▶ _Exercise instructions_:
Copy the records from the line with "You are a computer-use" to the line with "[x=379, y=79]", keeping the requests, and increase each coordinate in the answers by 99. Leave the pictures out.

▶ _Items_:

☆ ☆ ☆ ☆ ☆

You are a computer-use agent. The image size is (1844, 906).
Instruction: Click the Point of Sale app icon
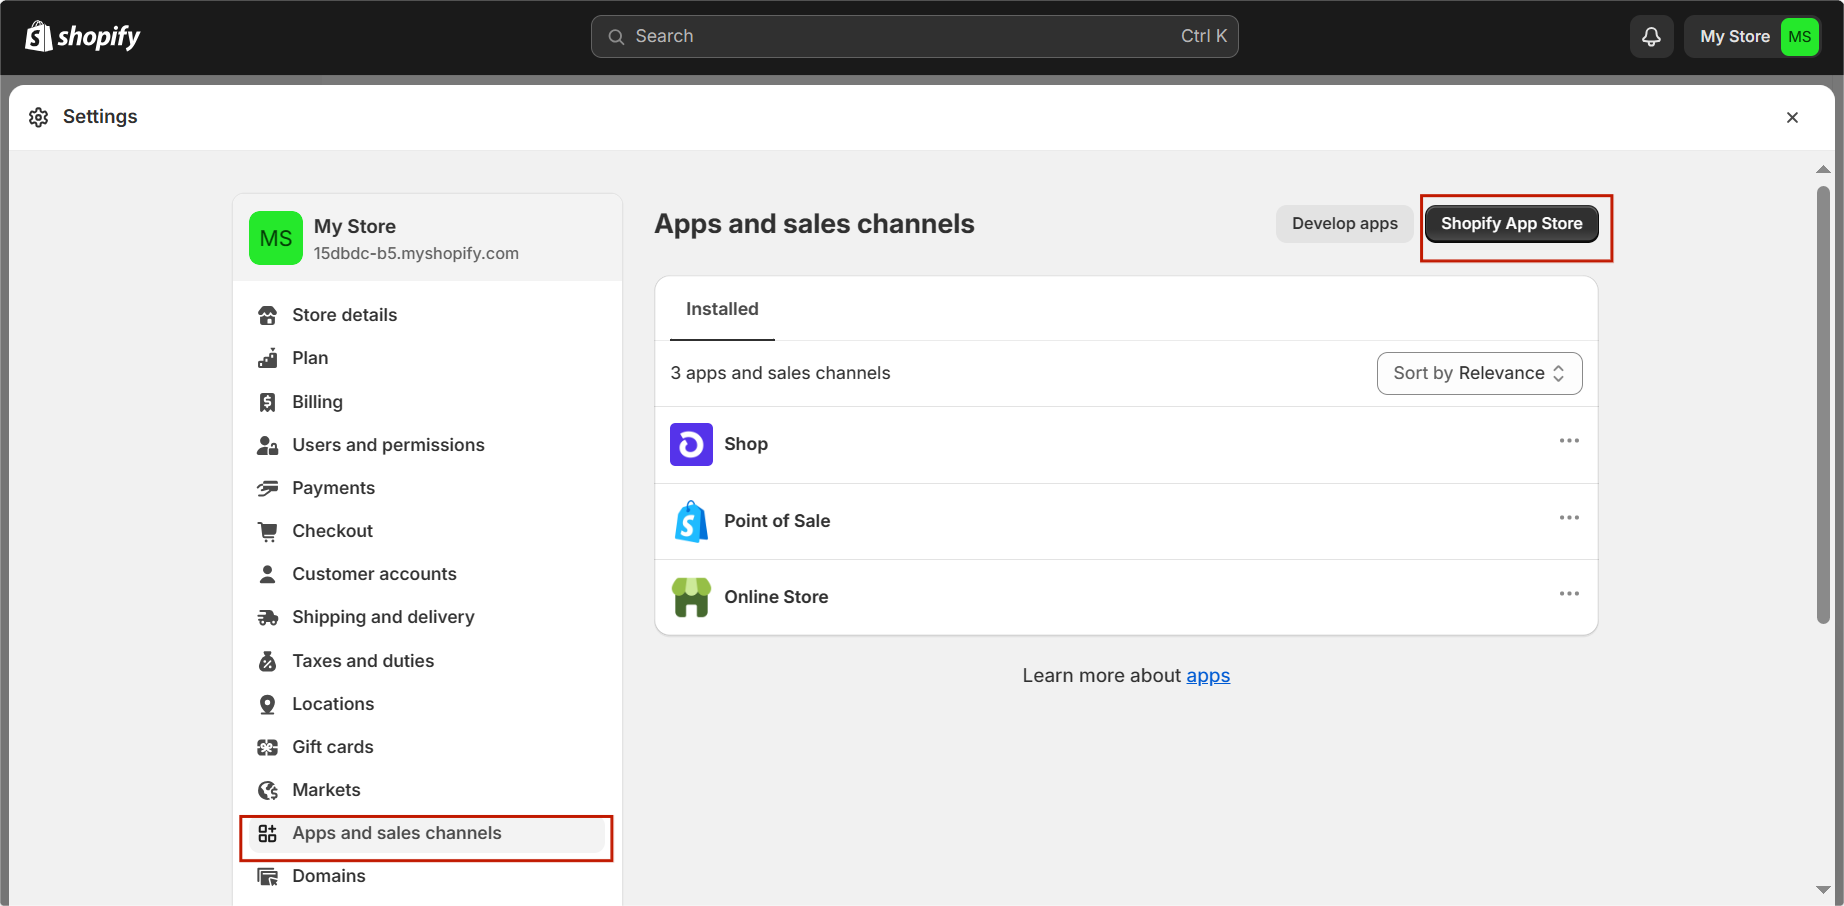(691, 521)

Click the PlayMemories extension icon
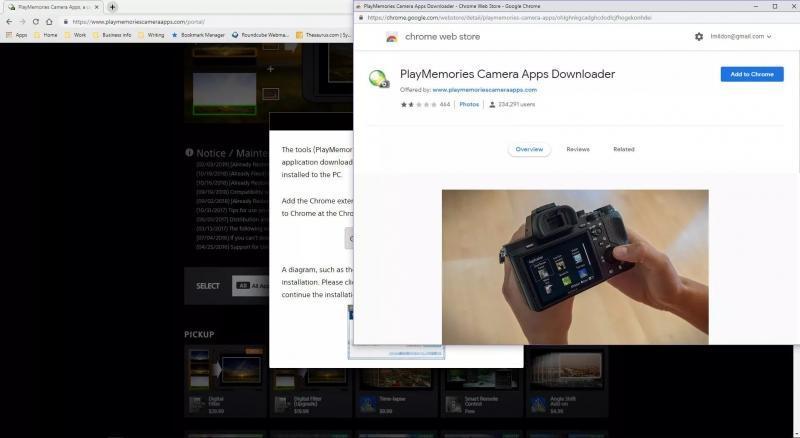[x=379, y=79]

☆ ☆ ☆ ☆ ☆

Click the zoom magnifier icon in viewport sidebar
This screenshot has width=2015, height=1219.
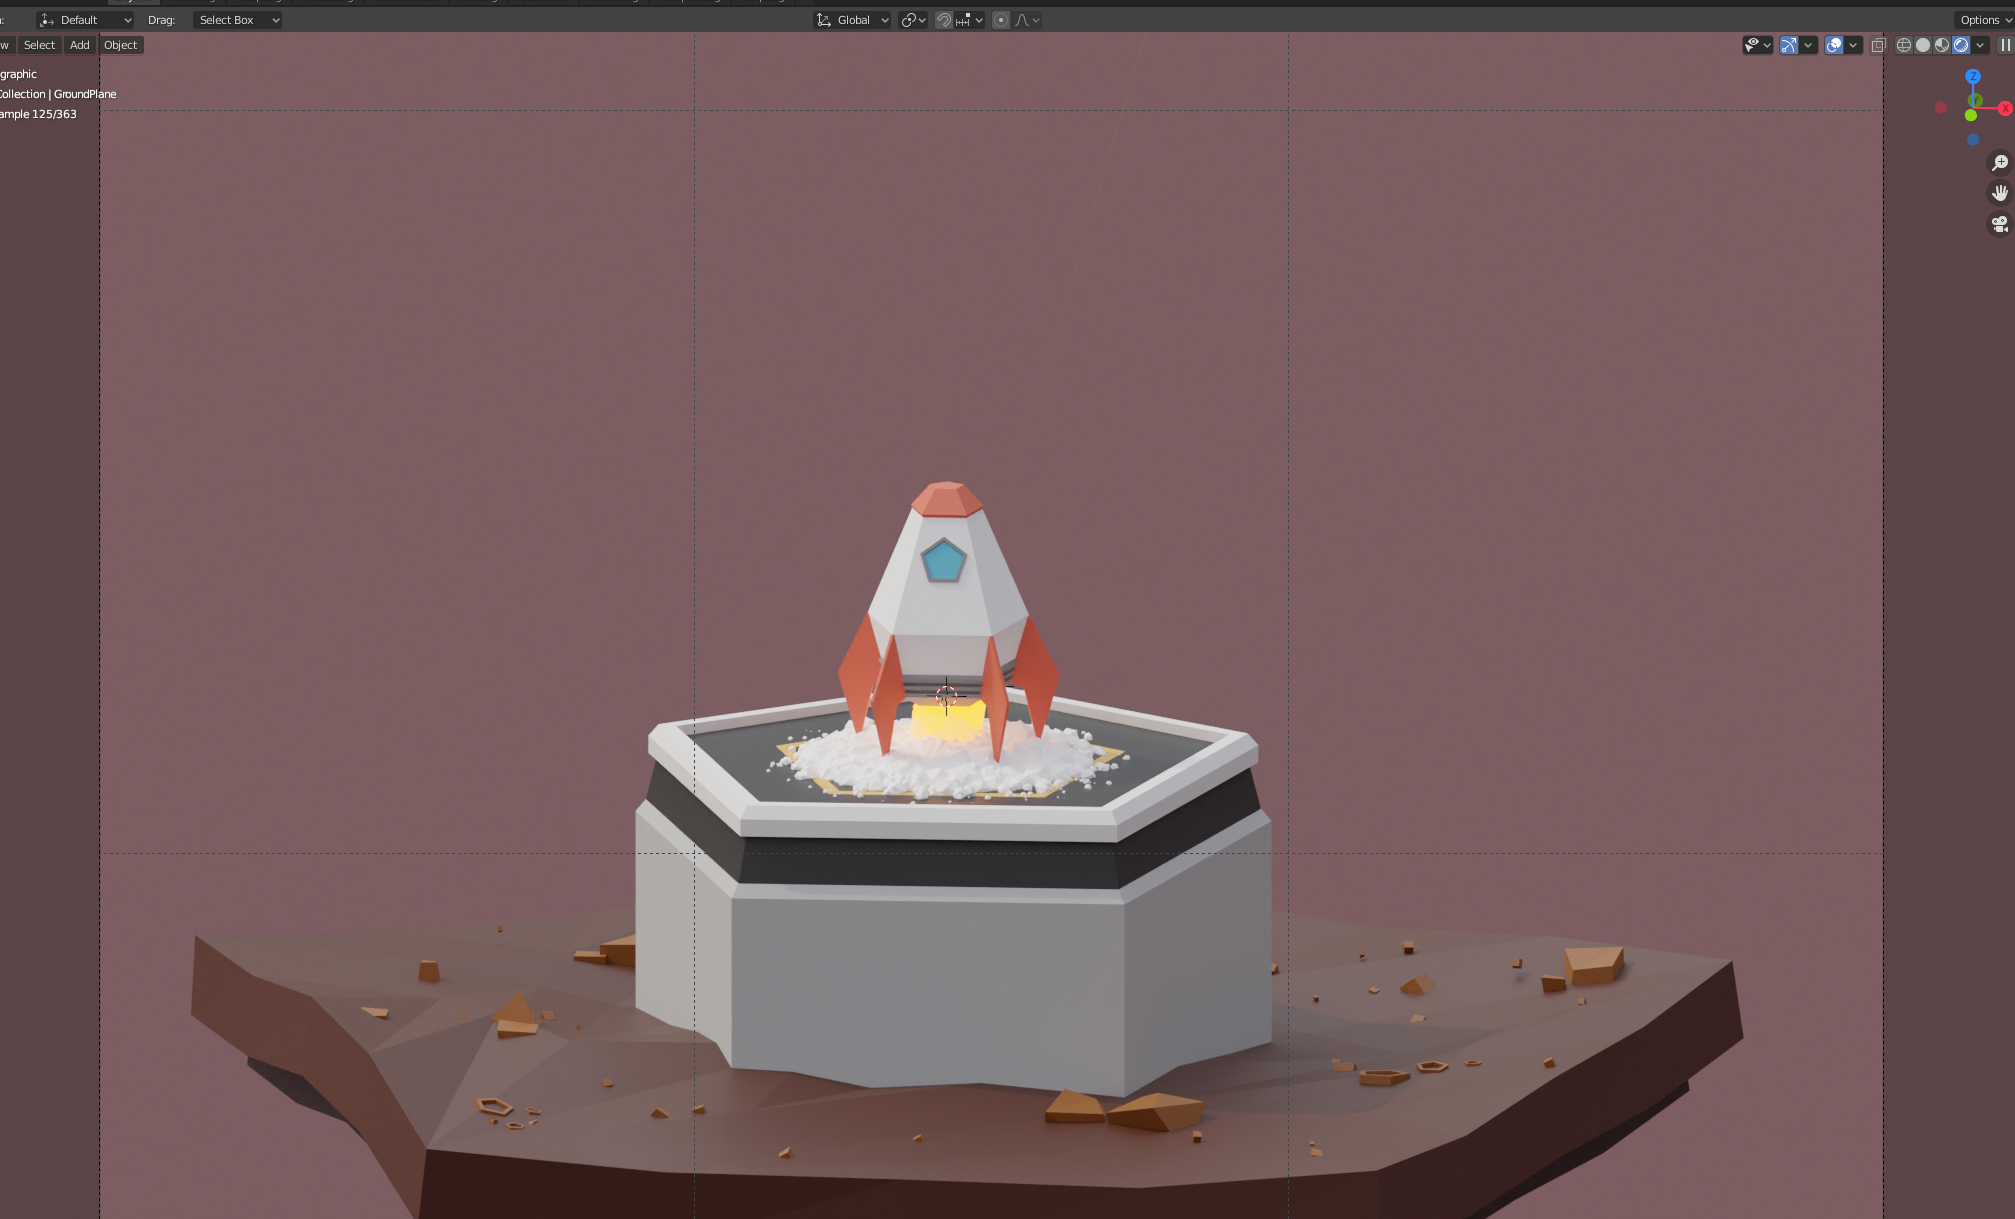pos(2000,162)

☆ ☆ ☆ ☆ ☆

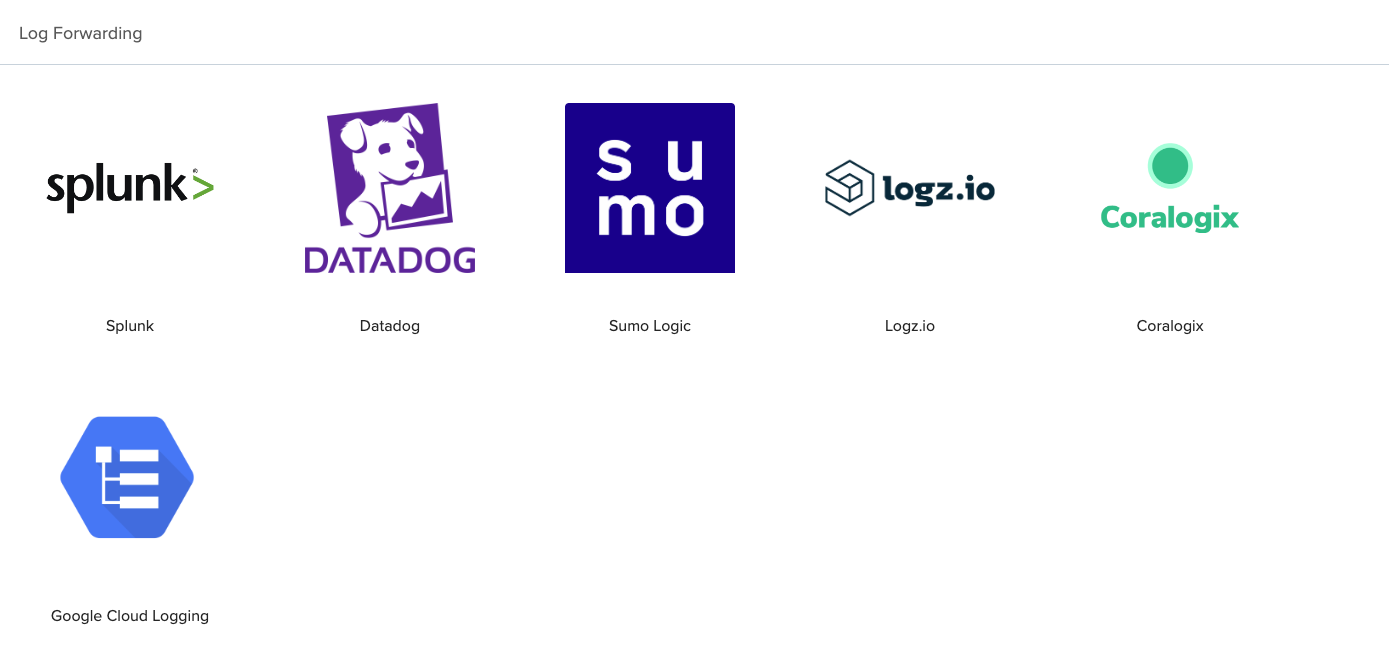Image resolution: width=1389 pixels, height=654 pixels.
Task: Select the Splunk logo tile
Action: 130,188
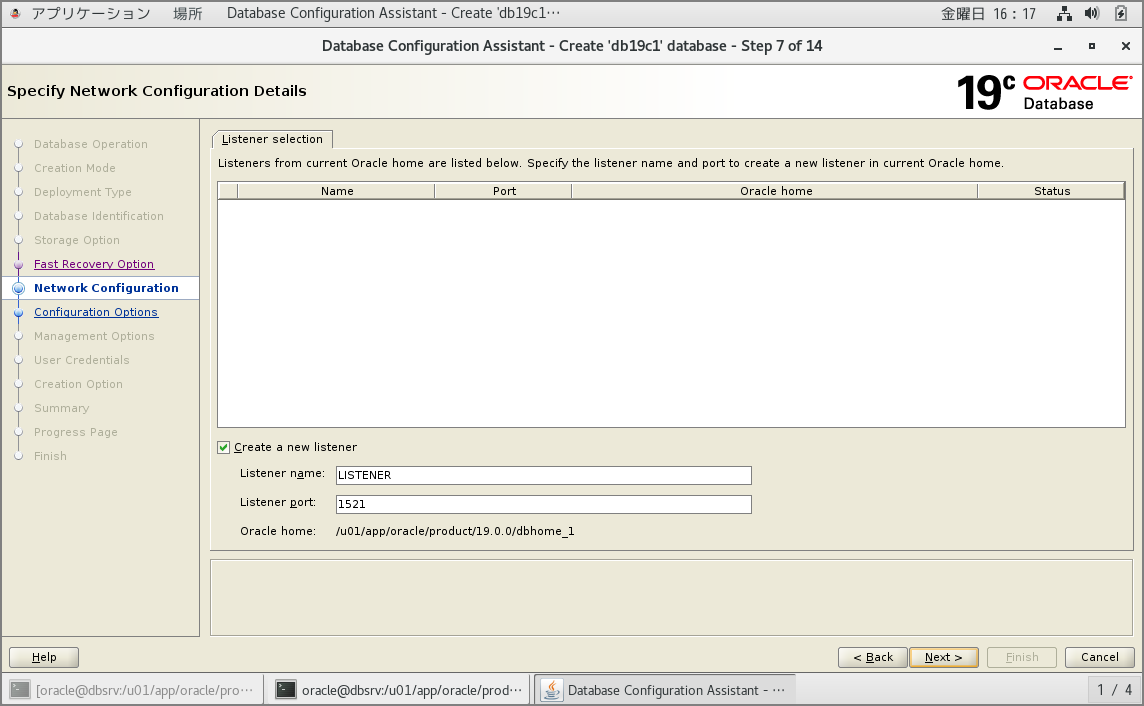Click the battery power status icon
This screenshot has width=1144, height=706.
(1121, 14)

☆ ☆ ☆ ☆ ☆

▶ _Result of this task_:
You are a computer-use agent. The image size is (1844, 906).
Instruction: Click the Point of Sale app icon
(790, 620)

Click the PlayMemories extension icon
[x=478, y=178]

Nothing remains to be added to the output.